At Chapeltown Academy we have excellent facilities for sports and recreation and are wanting to offer a new A Level subject that will make the most of these.

It is well established in the media that sport and exercise are beneficial and promote a healthy lifestyle but often what is missed is the benefits to the brain. The increase in heart rate and hormone levels is conducive to helping keep the brain fit and healthy.

An A Level in PE and Sport is based in the Science Faculty as a lot of the content has a scientific foundation.

Subject content

Assessments are carried out regularly but the formal external examinations will take part at the end of year 2 with two papers and a practical element.

Paper 1

Applied Anatomy and Physiology, Skill Acquisition, Sport and Society – 2 Hours (35%)

Paper 2

Exercise physiology and Biomechanics, Sports Psychology, Sport and Society and Technology in Sport – 2 Hours (35%)

Practical Element

Students assessed as a performer or coach in the full sided version of one activity plus a written/verbal analysis of performance. – Internal Assessment and External Moderation (30%)

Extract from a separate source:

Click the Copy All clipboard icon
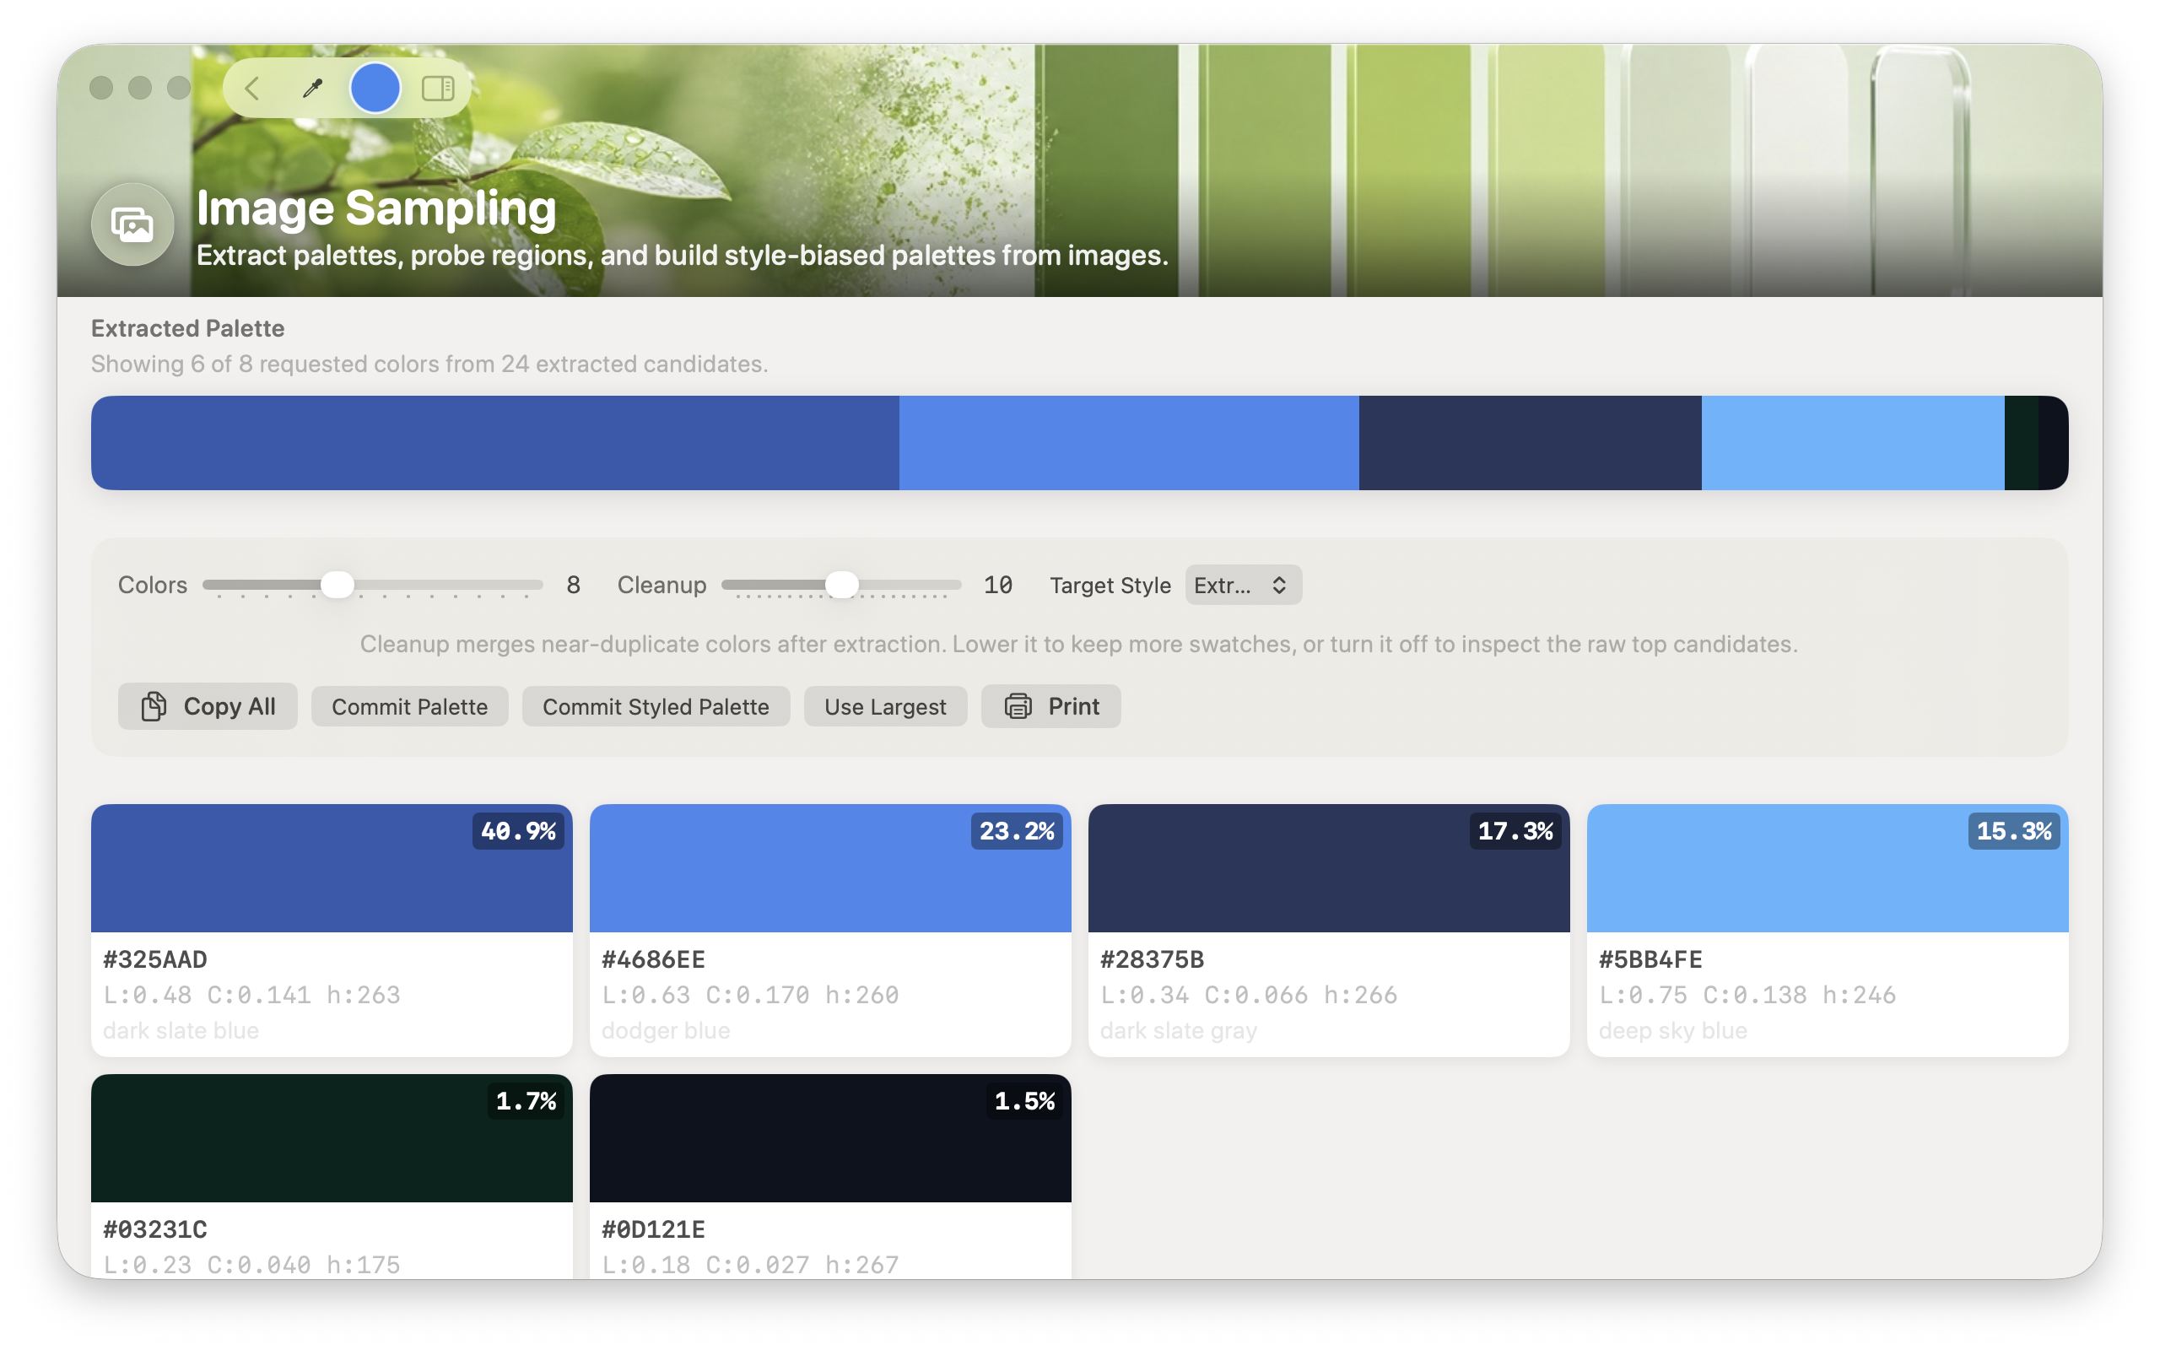 click(154, 706)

PE and Sport is not currently being taught at Chapeltown Academy. However the course will run in September 2018 providing there is sufficient interest. If you have any questions please email This email address is being protected from spambots. You need JavaScript enabled to view it.

Psychology

Summary

Psychology is the study of the human mind. You will learn how it works and begin to explore the reasons behind human behaviours. A large amount of the course is devoted to human development and how this influences our lives.

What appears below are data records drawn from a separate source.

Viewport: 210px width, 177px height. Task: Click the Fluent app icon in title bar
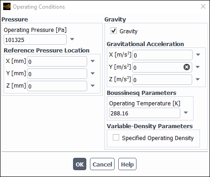tap(7, 7)
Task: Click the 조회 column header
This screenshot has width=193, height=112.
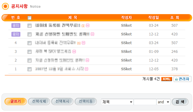Action: pyautogui.click(x=174, y=17)
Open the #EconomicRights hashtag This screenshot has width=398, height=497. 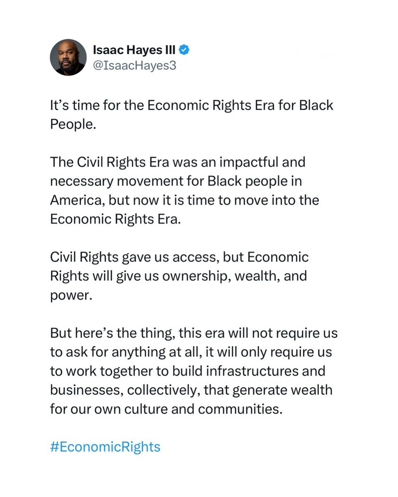105,447
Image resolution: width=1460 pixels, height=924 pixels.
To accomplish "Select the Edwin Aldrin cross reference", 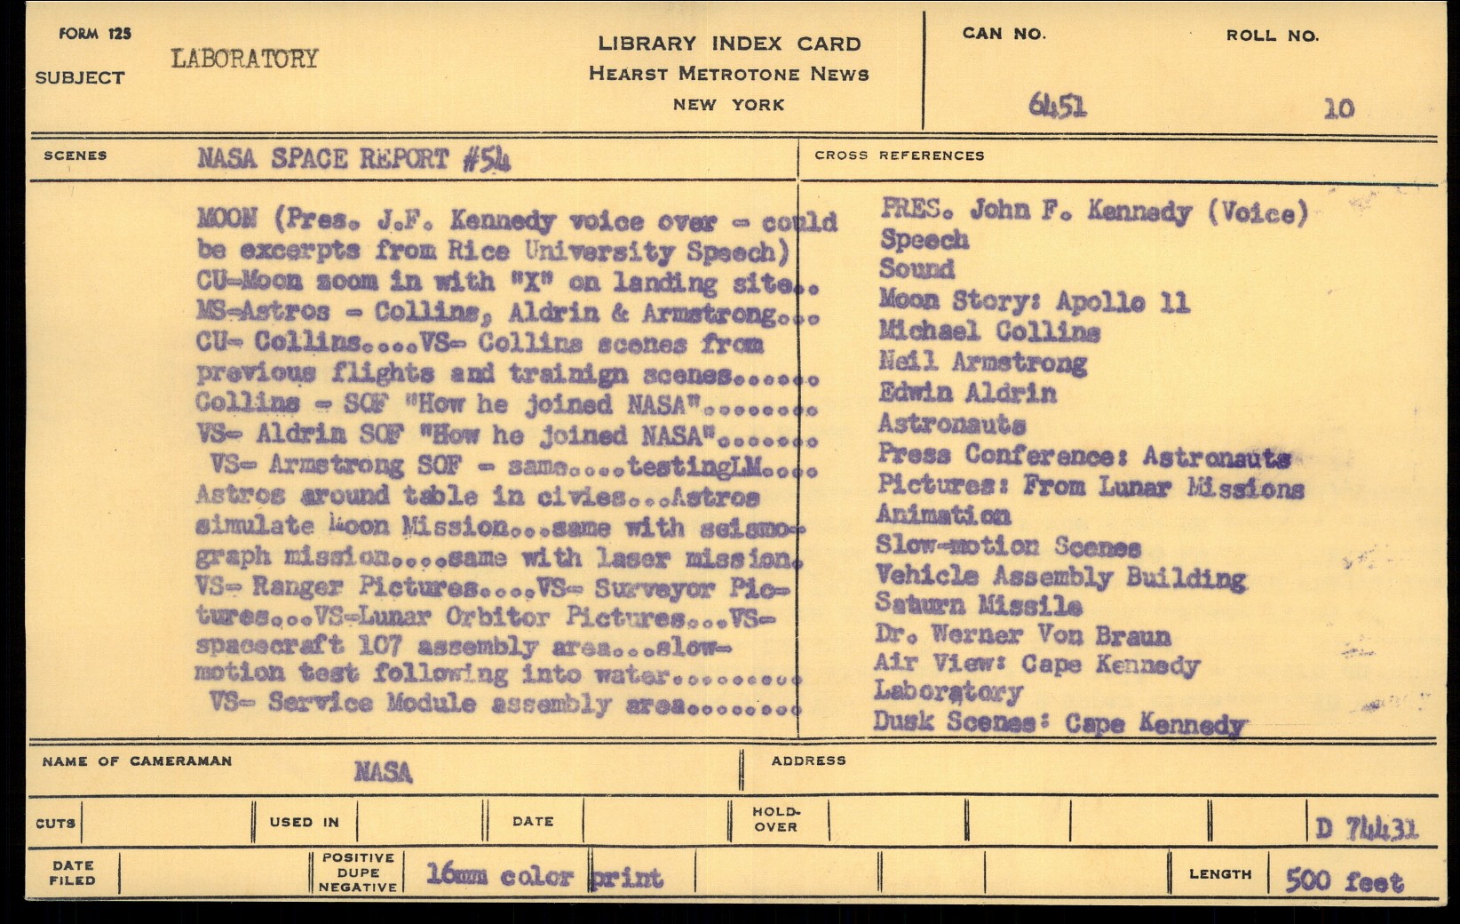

It is a popular course and we encourage students who are interested in both the social and scientific sides of human behaviour to consider choosing psychology as an A-Level option.

The course and its structure

In Year 1 of the A Level (or AS Level) you will look at a number of different aspects of psychology:

  • The origins of psychology
  • The different approaches used to explain behaviour
  • Social psychology (social influence - conformity and obedience)
  • Cognitive psychology (memory)
  • Developmental psychology (attachment)
  • Psychopathology (the study of mental illness)
  • Biopsychology. 

In addition you will discover the research methods and ethics associated with these areas. You will learn why and how individual character differences appear. Are we born a certain way with fixed character traits, or are these fluid, developing in response to our upbringing and surroundings? It is a fascinating subject to pursue and one which represents a real opportunity for scientists and non-scientists alike.

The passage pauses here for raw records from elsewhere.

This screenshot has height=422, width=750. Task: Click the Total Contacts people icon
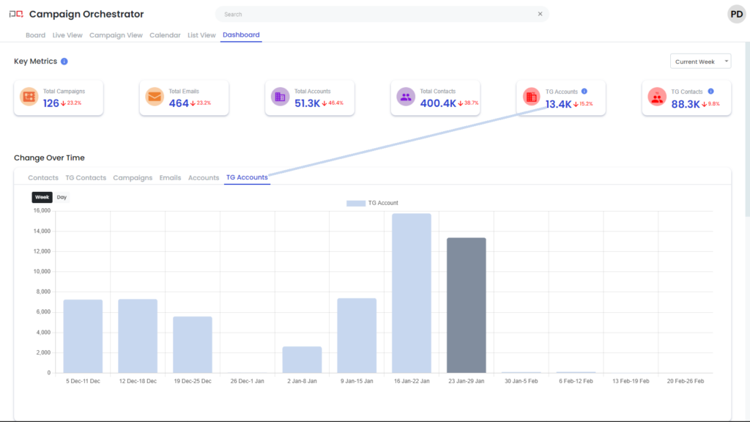click(x=406, y=97)
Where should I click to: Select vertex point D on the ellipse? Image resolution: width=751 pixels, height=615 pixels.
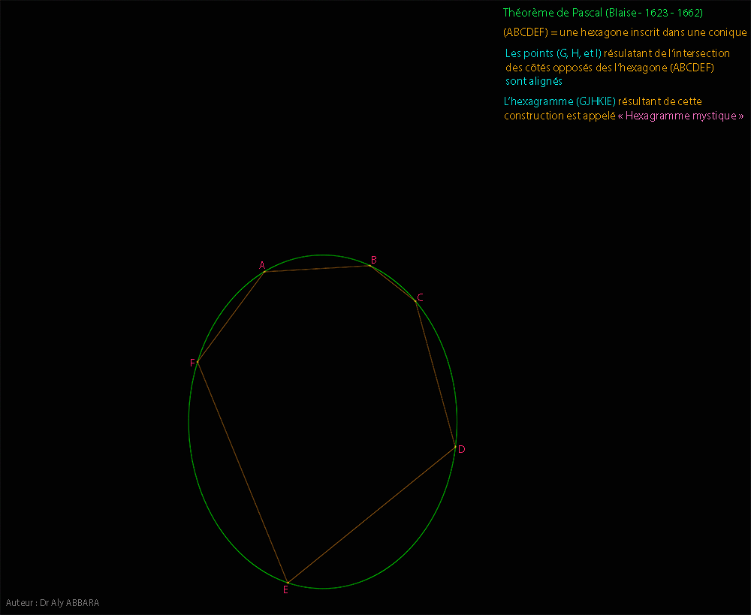[455, 447]
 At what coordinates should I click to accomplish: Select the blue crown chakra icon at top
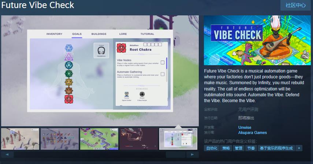tap(69, 48)
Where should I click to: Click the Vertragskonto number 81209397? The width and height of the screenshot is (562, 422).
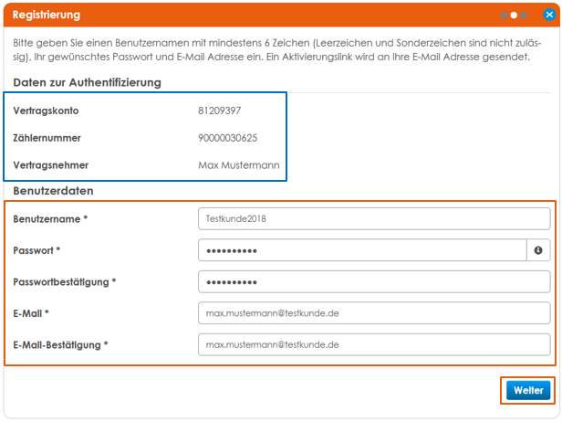coord(220,111)
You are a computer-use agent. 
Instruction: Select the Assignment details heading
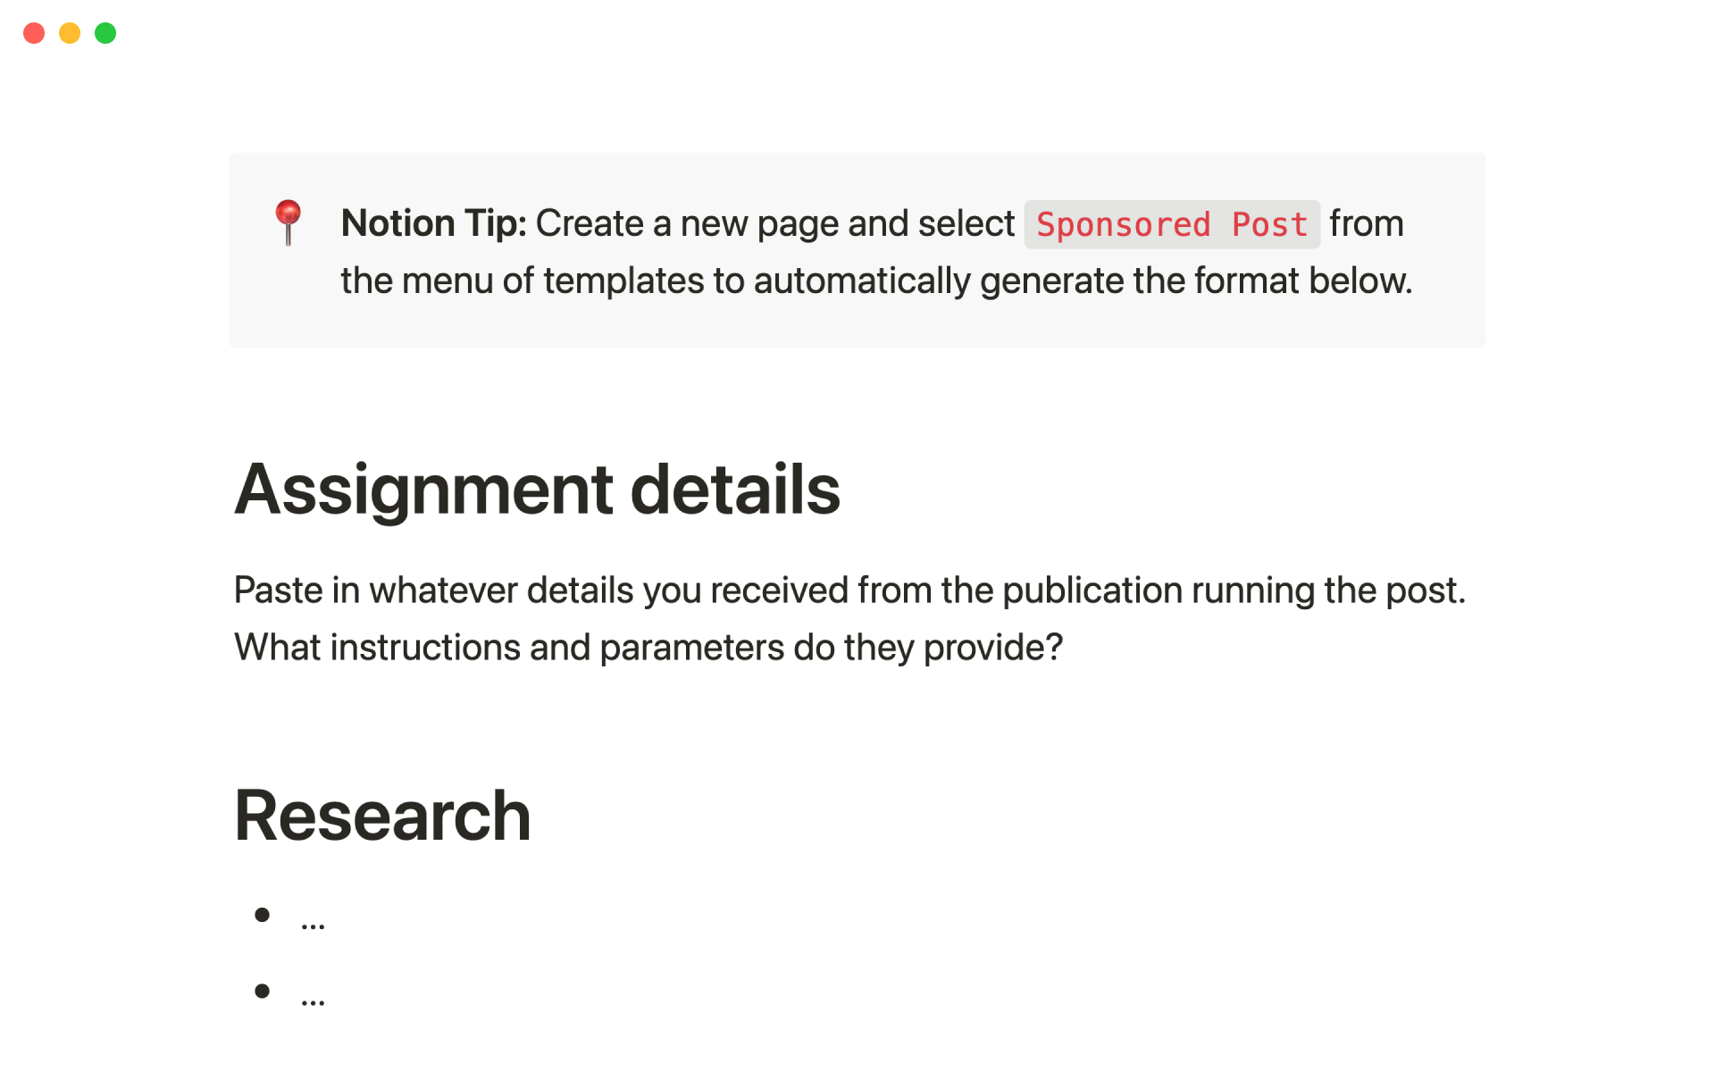pos(537,490)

The second year of the A Level becomes more involved and naturally, more challenging. There are a number of options available for the 2nd year of the A Level, including Relationships, Schizophrenia, Forensic Psychology, Eating Behaviour and Stress. Your teacher will select three topics to focus on in detail. There is also a topic focusing on Issues and Debates in Psychology, such as whether Psychology is a Science, and whether we have control over our own behaviour. You will also undertake practical research activities, including the collection and evaluation of specific data.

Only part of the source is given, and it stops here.